¿Un siglo mayor de edad?

¿Un siglo mayor de edad?

Mi padre perdió toda esperanza de que me llegara el sentidiño con los dieciocho años. De hecho es probable que hoy mismo piense que su concepto de tal virtud sigue sin hacer acto de presencia en mí. 
El siglo XXI cumple la mayoría de edad constitucional española, y tampoco parece que los años le traigan más sentido común, madurez, responsabilidad ni peso específico alguno, y aunque por su propia naturaleza la evolución implica transformaciones continuas en el entorno natural y en los seres que lo habitan, ello no quiere decir que sean necesariamente buenas. 
Sobre todo teniendo en cuenta que los cambios están principalmente en manos del ser humano, que no se caracteriza en primera instancia por valores como la solidaridad, el respeto, la fraternidad o la paz. No hay más que escoger tres o cuatro titulares de prensa.

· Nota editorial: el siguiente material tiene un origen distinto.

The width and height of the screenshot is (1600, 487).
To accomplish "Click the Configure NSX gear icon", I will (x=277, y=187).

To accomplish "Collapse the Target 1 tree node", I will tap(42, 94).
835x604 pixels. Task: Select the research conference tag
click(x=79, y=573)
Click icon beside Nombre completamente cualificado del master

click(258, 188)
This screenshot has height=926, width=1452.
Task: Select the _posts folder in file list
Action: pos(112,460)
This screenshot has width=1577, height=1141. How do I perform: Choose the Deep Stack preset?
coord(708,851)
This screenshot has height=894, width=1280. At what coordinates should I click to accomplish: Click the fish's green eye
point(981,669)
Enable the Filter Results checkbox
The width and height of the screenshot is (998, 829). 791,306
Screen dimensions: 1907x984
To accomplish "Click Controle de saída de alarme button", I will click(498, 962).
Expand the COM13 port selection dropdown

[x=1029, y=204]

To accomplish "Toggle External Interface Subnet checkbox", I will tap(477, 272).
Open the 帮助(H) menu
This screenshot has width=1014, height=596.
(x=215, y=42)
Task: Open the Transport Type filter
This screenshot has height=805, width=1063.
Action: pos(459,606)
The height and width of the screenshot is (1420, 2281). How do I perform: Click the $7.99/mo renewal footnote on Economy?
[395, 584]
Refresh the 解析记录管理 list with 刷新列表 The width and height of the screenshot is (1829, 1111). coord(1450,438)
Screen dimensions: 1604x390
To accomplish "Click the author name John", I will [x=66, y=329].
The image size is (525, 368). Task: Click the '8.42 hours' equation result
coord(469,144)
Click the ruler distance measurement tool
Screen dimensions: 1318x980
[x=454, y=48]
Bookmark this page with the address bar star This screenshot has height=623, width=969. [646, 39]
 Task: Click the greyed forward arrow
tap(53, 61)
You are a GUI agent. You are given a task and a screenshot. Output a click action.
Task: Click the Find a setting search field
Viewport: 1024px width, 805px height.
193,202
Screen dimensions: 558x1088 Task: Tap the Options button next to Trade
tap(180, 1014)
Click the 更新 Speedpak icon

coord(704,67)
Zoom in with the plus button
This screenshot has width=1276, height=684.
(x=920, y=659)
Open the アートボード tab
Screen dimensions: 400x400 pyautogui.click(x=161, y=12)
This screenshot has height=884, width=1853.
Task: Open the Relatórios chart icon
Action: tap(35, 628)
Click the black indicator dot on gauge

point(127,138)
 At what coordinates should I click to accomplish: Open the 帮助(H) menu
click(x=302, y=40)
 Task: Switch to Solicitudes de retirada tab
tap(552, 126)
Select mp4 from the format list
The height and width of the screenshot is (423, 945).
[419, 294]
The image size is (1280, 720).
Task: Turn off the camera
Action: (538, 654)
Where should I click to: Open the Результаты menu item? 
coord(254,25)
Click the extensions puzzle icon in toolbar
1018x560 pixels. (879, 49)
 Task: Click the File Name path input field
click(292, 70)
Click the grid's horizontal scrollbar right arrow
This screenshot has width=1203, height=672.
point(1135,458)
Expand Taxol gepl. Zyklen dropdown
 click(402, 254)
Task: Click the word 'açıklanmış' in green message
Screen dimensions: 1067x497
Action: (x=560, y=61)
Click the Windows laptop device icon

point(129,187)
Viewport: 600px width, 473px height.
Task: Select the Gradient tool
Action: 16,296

El año del Pacto contra la Violencia de Género se cierra con al menos 47 víctimas mortales, casi un millar desde 2003. Y en un país en el que los adolescentes no perciben los micromachismos y conviven de forma natural con este tipo de violencia, el futuro se antoja desalentador.
Los muertos por ataques terroristas en el mundo en 2017 se cuentan por millares y las medidas para combatir esta lacra a nivel internacional, y sobre todo por lo que respecta a las grandes potencias con intereses económicos y geopolíticos estratégicos, están lejos de ser afortunadas.
El 1% de las personas más ricas del mundo ha atesorado en los últimos cuatro decenios un tercio de los ingresos mundiales, mientras que el 50% de los más pobres solo ha ingresado el 12%. El informe sobre la desigualdad global 2018 deja patente un mundo más desigual que nunca y por lo tanto más inestable. Y a mayor desigualdad, mayor violencia.
Mientras tanto, en el ámbito más doméstico hay gente que tras haber transgredido todo el ordenamiento jurídico y el conjunto de las reglas democráticas se preocupa y se ocupa en intentar investir un tele presidente de Cataluña y formar un gobierno a distancia, dejando constancia de que el siglo también nos deja cosas positivas que vienen de la mano de la innovación tecnológica, pudiendo tal vez llegar a votar disposiciones legislativas en un grupo de whatsapp.
Es pues indiferente como contemos el tiempo, por siglos, por años o por días. Aproximadamente 736.205 días -año bisiesto arriba o bisiesto abajo- después de aquel raro Mesías al que crucificaron -por si acaso-, seguimos haciendo, en gran medida, el gilipollas, y sin ponernos de acuerdo para poder convivir unos pocos siglos más. Que muchos no van a ser.